Дверь открылась, и лунный луч озарил комнату холодным сиянием, в котором утонул свет нашей тусклой лампочки. Мы все ждали – я с испуганным недоумением, – ибо вошел не человек. Ворвался лишь ветер, вступил в поединок с тщедушным огоньком керосиновой лампы. Заворочался, завозился в уютном тепле от нашей пузатой печки. Дядя Вилли решил, что, видимо, это звуки ненастья, и велел Бейли закрыть дверь. Но пока Бейли задвигал неструганую деревянную щеколду, сквозь щель прорвался голос; он проблеял:
– Сестра Хендерсон? Брат Вилли?
Бейли почти закрыл дверь снова, но дядя Вилли спросил: «Кто тут?» – и из серой тьмы на свет выплыло унылое бурое лицо мистера Джорджа Тейлора. Он убедился, что мы еще не спим, – и его позвали внутрь. Мамуля, увидев его, пригласила остаться к ужину и велела мне сунуть в золу несколько бататов, чтобы всем хватило. Бедный брат Тейлор питался по всему городу с тех самых пор, как летом похоронил жену. Может, из-за того что я находилась в романтическом возрасте, или благодаря инструментам выживания, встроенным в каждого из нас, я побаивалась, что он надумает жениться на Мамуле и переехать к нам.
Дядя Вилли опустил «Альманах» на разведенные колени.
– Вам тут в любое время рады, брат Тейлор, в любое время, вот только ночь ныне ненастная. Вот тут сказано, – он постучал больной рукой по «Альманаху», – что двенадцатого ноября на Стэмпс придет с востока буря. Непогода нынче.

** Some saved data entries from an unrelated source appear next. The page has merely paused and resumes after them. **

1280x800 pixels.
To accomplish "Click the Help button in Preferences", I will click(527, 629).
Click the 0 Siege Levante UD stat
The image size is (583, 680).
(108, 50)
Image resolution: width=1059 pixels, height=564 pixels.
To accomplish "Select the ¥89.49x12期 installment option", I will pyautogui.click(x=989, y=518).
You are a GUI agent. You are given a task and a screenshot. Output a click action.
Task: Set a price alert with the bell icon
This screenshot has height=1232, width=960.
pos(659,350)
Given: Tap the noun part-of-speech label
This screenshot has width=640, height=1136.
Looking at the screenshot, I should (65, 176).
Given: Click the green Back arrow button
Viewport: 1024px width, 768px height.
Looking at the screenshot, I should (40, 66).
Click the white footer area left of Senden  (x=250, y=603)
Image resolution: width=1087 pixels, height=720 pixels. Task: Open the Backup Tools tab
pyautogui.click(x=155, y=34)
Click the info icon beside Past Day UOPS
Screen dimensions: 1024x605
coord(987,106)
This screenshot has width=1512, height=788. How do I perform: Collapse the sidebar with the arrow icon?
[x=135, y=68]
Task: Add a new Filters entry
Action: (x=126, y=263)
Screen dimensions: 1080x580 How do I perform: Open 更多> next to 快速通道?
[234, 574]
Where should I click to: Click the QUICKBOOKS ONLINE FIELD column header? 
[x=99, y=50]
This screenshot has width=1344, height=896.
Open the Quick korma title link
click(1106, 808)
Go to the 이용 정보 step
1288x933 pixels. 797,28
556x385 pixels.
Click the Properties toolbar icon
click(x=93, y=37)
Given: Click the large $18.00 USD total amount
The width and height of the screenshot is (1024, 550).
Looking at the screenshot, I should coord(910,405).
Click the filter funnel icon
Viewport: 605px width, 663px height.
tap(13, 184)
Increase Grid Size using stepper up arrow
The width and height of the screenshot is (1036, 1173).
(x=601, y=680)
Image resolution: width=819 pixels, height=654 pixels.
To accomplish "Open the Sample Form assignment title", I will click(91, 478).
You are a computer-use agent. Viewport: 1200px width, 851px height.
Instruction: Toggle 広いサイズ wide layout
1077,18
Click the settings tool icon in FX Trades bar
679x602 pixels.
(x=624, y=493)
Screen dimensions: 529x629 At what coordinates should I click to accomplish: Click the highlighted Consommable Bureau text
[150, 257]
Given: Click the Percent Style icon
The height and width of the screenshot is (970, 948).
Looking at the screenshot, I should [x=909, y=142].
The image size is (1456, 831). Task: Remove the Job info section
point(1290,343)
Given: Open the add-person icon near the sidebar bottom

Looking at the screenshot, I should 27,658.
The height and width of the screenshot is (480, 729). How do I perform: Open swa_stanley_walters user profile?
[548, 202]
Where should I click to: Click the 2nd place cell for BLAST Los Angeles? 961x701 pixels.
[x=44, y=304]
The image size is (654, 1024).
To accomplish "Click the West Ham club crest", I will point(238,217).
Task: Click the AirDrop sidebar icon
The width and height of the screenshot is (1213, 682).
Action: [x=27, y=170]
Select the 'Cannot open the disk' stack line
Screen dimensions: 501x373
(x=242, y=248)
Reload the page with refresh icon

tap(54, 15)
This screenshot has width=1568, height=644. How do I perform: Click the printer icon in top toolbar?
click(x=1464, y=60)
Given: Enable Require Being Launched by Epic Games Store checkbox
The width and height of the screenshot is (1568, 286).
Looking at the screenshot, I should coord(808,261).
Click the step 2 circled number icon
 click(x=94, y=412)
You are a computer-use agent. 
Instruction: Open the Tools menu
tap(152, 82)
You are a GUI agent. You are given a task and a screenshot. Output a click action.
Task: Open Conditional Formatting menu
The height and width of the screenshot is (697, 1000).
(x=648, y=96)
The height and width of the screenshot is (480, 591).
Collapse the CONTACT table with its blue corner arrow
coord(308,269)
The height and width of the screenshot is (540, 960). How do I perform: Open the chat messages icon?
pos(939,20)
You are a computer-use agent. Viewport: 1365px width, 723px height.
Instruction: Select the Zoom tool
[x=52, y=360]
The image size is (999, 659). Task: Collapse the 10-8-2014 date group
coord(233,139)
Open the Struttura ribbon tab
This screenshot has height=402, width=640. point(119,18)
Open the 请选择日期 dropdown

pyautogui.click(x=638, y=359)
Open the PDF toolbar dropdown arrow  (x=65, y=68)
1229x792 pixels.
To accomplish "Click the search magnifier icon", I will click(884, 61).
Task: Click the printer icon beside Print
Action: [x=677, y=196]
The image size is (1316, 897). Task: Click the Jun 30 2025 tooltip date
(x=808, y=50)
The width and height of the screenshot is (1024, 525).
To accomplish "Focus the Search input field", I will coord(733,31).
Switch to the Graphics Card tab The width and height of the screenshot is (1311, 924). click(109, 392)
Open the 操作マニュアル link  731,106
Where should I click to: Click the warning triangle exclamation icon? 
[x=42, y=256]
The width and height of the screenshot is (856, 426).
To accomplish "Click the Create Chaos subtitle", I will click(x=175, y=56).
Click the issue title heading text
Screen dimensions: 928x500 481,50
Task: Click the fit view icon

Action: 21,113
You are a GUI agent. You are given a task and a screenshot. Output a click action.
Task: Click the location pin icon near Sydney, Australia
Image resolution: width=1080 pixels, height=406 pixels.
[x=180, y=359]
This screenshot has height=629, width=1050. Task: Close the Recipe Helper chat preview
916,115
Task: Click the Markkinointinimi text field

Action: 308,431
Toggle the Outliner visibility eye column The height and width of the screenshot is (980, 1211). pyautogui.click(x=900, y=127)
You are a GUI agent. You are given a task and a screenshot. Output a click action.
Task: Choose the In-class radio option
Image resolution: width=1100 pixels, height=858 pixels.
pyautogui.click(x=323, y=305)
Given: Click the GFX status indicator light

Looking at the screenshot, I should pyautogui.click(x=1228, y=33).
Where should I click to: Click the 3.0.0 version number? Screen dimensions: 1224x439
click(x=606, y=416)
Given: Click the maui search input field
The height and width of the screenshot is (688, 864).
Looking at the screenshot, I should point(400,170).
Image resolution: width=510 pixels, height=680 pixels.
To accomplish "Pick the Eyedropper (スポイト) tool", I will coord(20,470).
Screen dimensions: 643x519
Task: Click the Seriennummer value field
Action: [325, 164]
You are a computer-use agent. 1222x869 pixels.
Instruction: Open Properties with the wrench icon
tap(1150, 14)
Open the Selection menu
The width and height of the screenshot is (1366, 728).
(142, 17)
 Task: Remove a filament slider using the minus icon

Мистер Тейлор сидел точно в той же позе, которую занял, войдя: как человек, который так сильно замерз, что ему не пошевелиться даже ради того чтобы придвинуться к огню. Он согнул шею, красные отсветы играли на гладкой коже лысой головы. А вот глаза его поразили меня своей необычайной притягательностью. Глубоко посаженные, они затмевали все остальные черты лица своей круглотой – казалось, они обведены темным карандашом и придают ему сходство с совой. Почувствовав на себе мой пристальный взгляд, мистер Тейлор разве что слегка повернул голову, а вот зрачки сдвинулись и остановились на мне. Если бы во взгляде его я прочитала презрение, или покровительственность, или любое другое вульгарное чувство, которое взрослые позволяют себе по отношению к детям, я бы тут же снова уткнулась в книгу, однако в глазах его была водянистая пустота – пустота, выносить которую было невозможно. Я увидела гладкость стекла – раньше мне она попадалась только на новеньких стеклянных шариках или на бутылочном горлышке, вмерзшем в лед. Взгляд его сместился так стремительно, что мне почти удалось вообразить себе, что я на самом деле вообразила эти переглядки.